The cultures are also different. Birds play an important role in Indonesian culture — pet singing birds are considered signs of respectable households, for example. In rural communities, backyard farming is a major income source, and has been a key element in improving nutrition.
But bear in mind that Indonesia has a population of more than 200 million, so one needs to keep in perspective the total of 113 cases of H5N1 — I’d argue that we’ve been fairly successful in controlling the disease.
Again, a mixture of truth and implausible deniability. Indonesia’s government is extremely decentralized and the central government has little ability to issue decrees and hope to see them implemented. But it is also corrupt, incompetent, ineffective and elitist from top to bottom, according to many with intimate knowledge of the country.

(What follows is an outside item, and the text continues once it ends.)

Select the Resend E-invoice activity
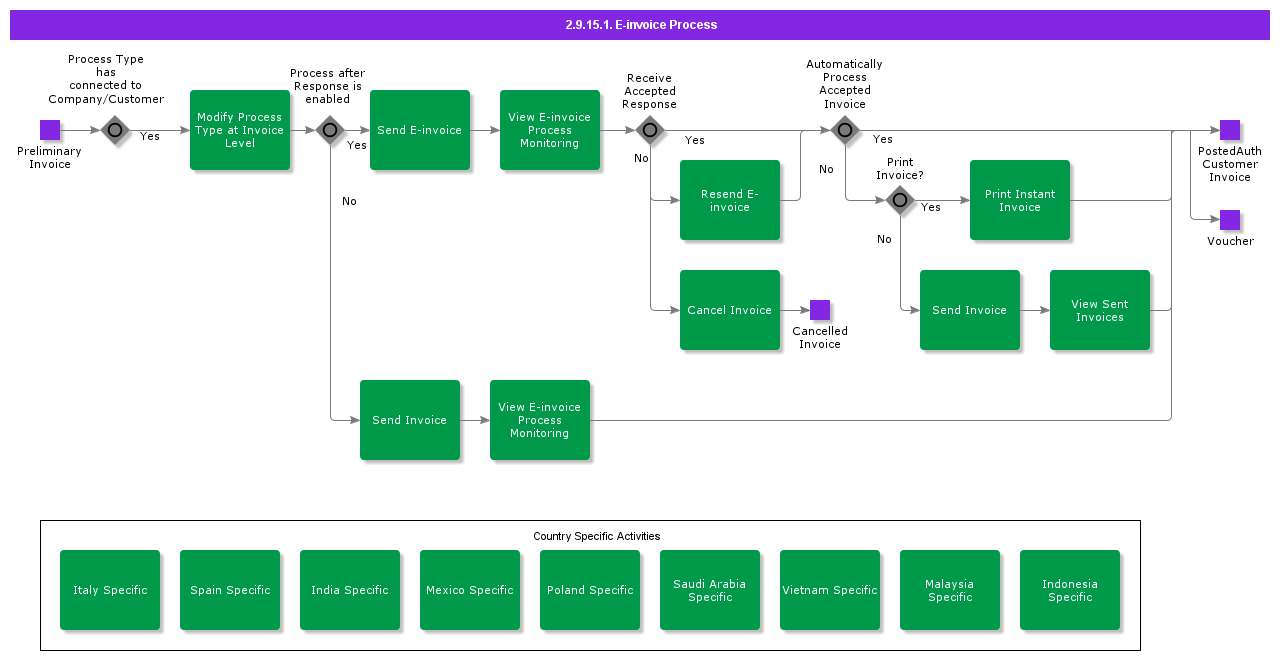 pyautogui.click(x=730, y=200)
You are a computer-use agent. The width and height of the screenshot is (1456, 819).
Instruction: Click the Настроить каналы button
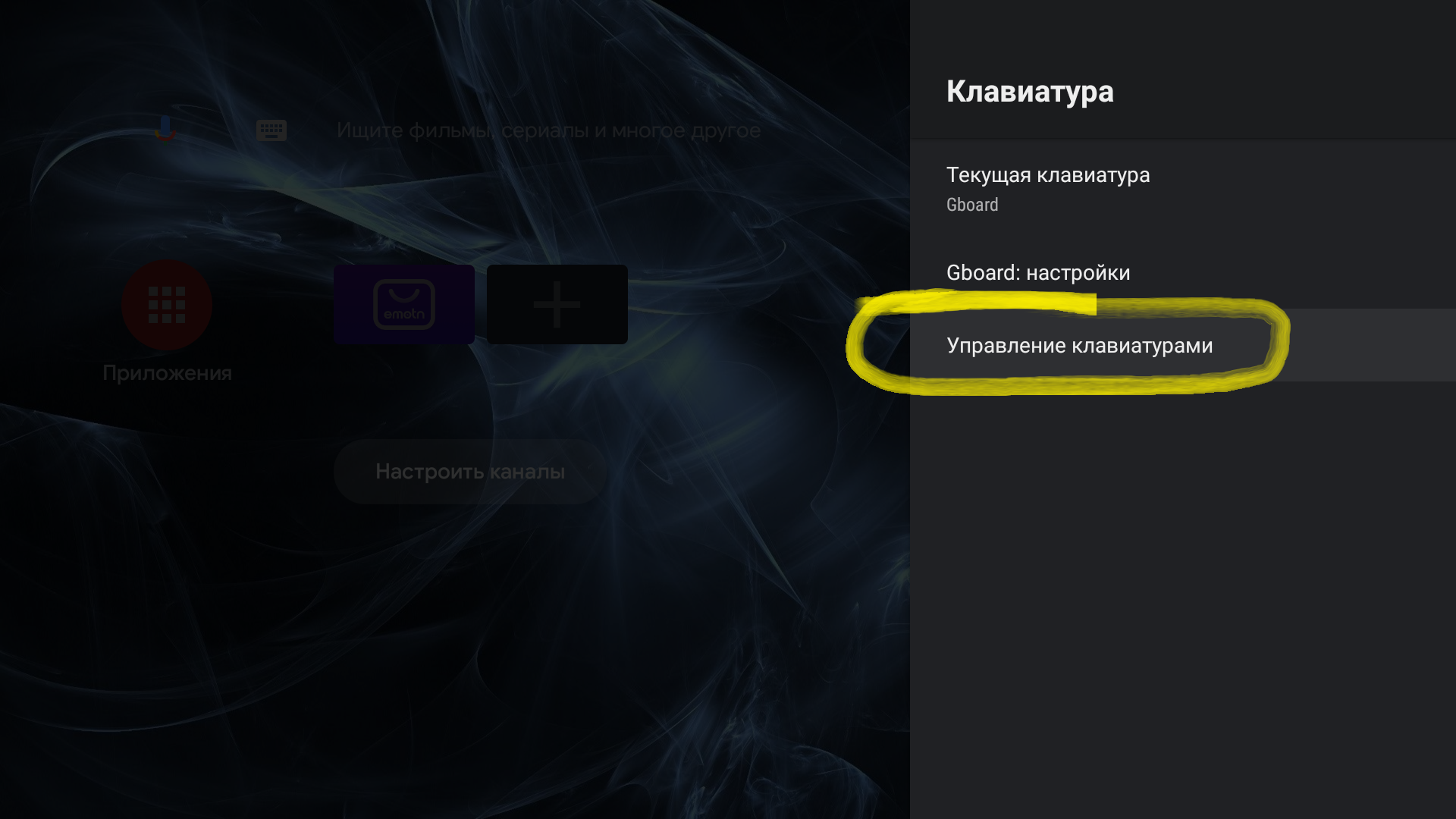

We have written before (more than once) that the special place birds play in Indonesian culture is critically important and unlike what we are used to in Europe and North America. Birds are companion animals more like cats and dogs here. And the country is huge, with many parts geographically distant or difficult to access. But the problems of decentralization, corruption and an even huger population describes China. China has reported only 27 cases to Indonesia’s 115. Does anyone believe either number? And does anyone believe either has been “fairly successful in controlling the disease”?
When it was pointed out that many scientists still don’t think Indonesia is doing enough, here was her response:
It is the international scientific community that delays the acquisition of critical knowledge. If they wish to have rapid results, why don’t they come to Indonesia and work with our scientists here? We have the necessary facilities, such as biosafety level-3 secure labs and good Indonesian scientists. That would also put an end to disputes over virus sharing.
This doesn’t make sense from many points of view, but there is an important point here she doesn’t make. There are still too many scientists — good ones, decent people — who have isolates, sequences and databases they have yet to be shared in a timely way because they are profiting off it, not monetarily, but professionally. Supari can’t make this point because she wants Indonesia to be as bad as they are. Neither can see that this attitude is ethically unacceptable if we are on the threshold of a pandemic.
Supari is neither rational nor responsible. Some very reputable scientists are rational but also irresponsible. There is more than a grain of truth to the fact that Indonesia and other developing countries have a problem which the developed countries aren’t solving. The scientists can’t see it because they are merely conducting themselves in the same ways as always. No one has ever said it was wrong or unethical. But this is a special situation.
I’m saying it, now. We can’t keep pointing fingers at Indonesia when we refuse to put our own house in order.